## Short problem
Swap "Go to" for "Switch to" throughout the items below and write all the lines out again with nothing else changed. Leave the pictures out of your answer.

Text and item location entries
------------------------------------------------------------------------
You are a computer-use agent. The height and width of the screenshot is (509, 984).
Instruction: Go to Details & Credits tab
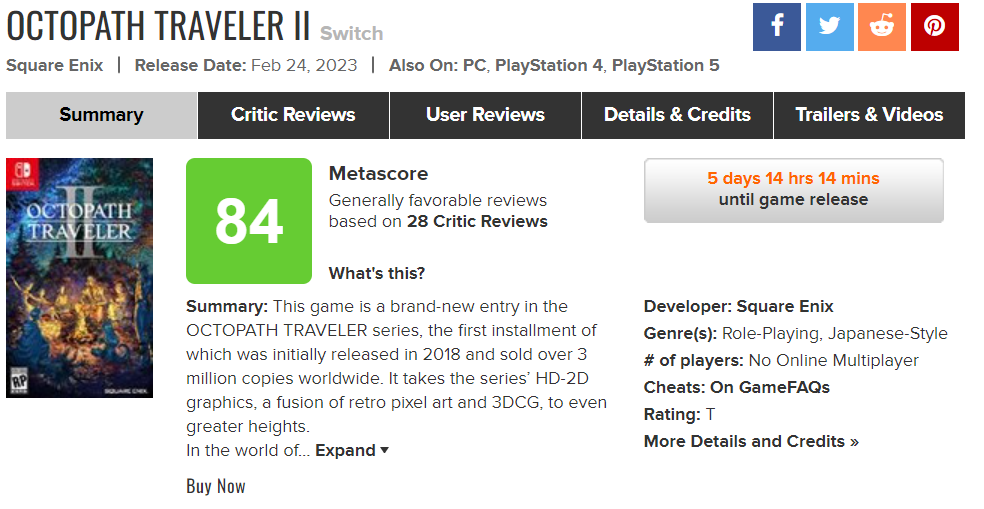click(677, 115)
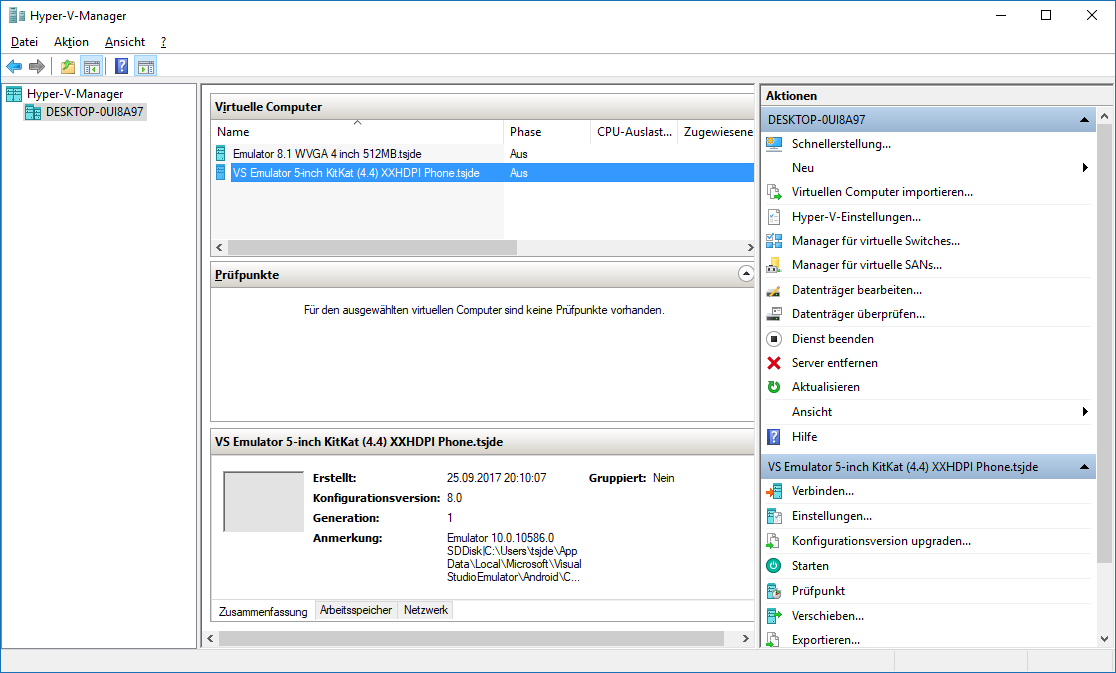The height and width of the screenshot is (673, 1116).
Task: Click Virtuellen Computer importieren icon
Action: (774, 192)
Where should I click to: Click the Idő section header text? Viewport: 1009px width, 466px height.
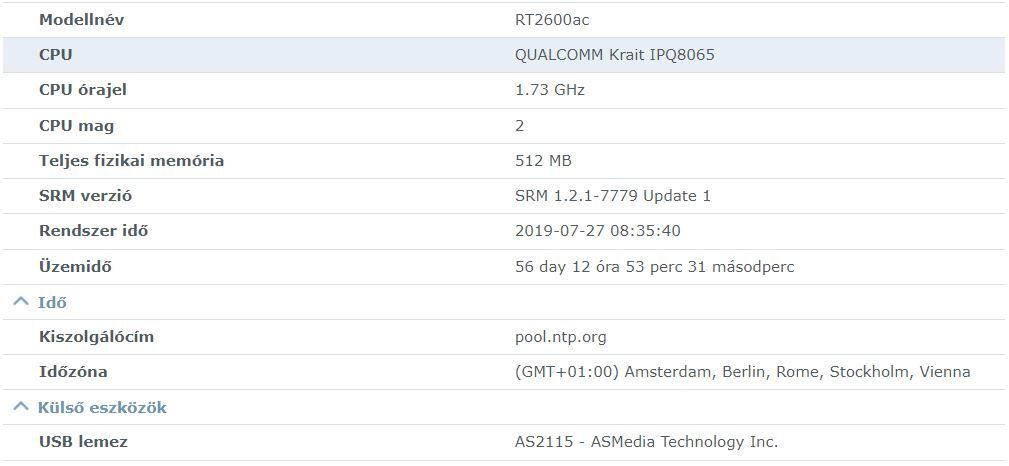pyautogui.click(x=52, y=302)
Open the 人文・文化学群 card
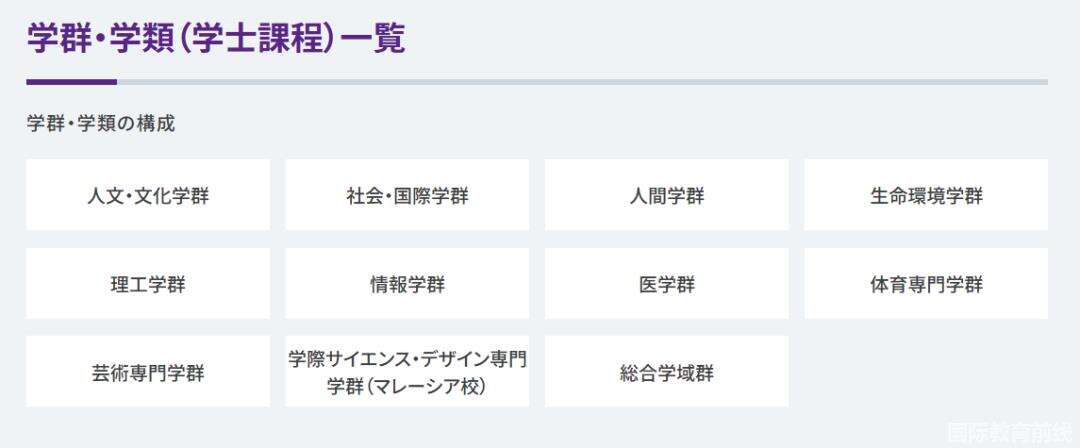 (148, 195)
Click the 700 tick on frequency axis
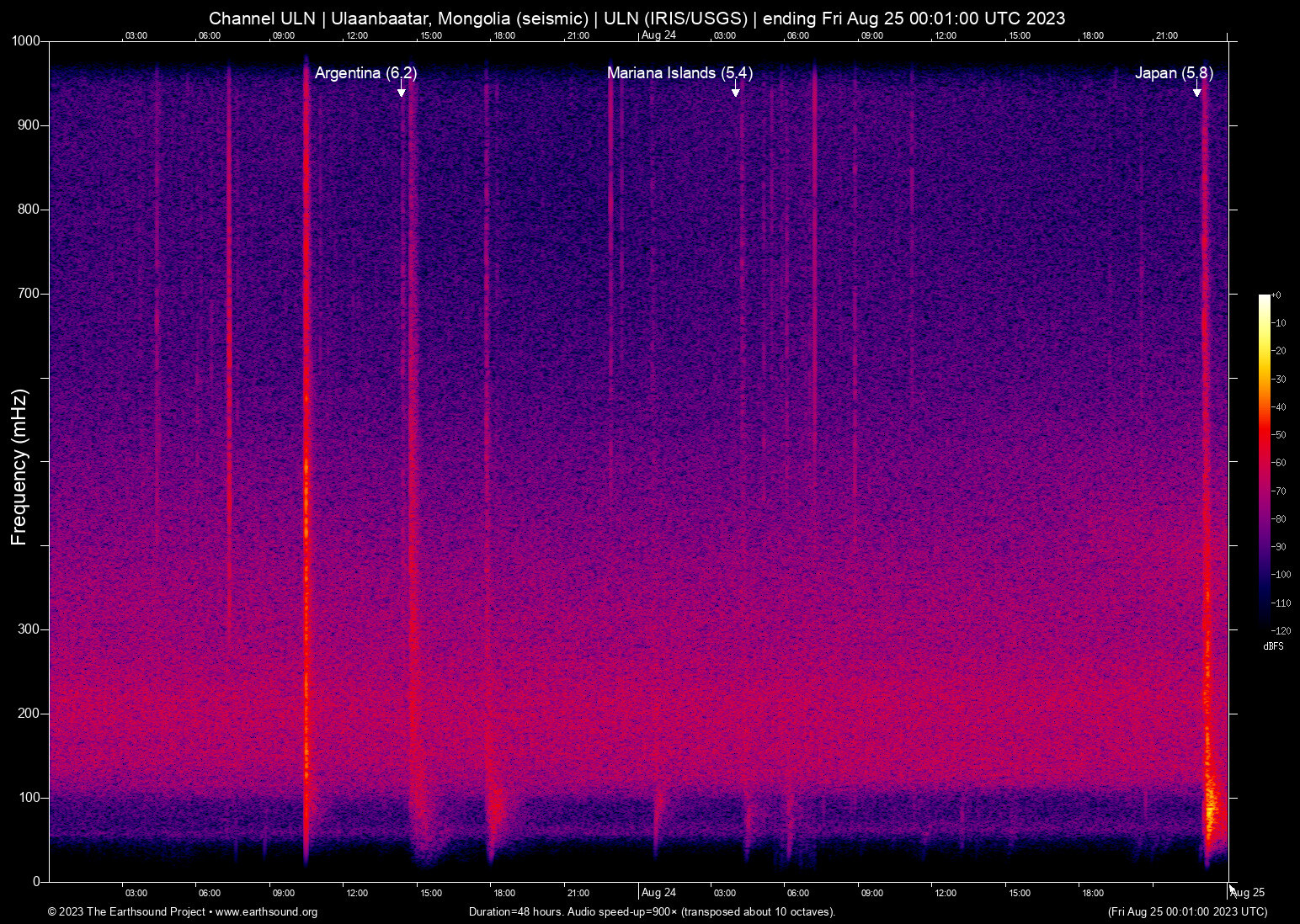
------------------------------------------------------------------------
## Task response
You are a computer-use agent. The height and width of the screenshot is (509, 984).
Instruction: Switch to Details & Credits tab
click(677, 115)
The height and width of the screenshot is (673, 1116).
Task: Click Virtuellen Computer importieren icon
Action: (774, 192)
Where should I click to: Click the Idő section header text? Viewport: 1009px width, 466px height.
pyautogui.click(x=52, y=302)
Open the 人文・文化学群 card
 (148, 195)
Click the 700 tick on frequency axis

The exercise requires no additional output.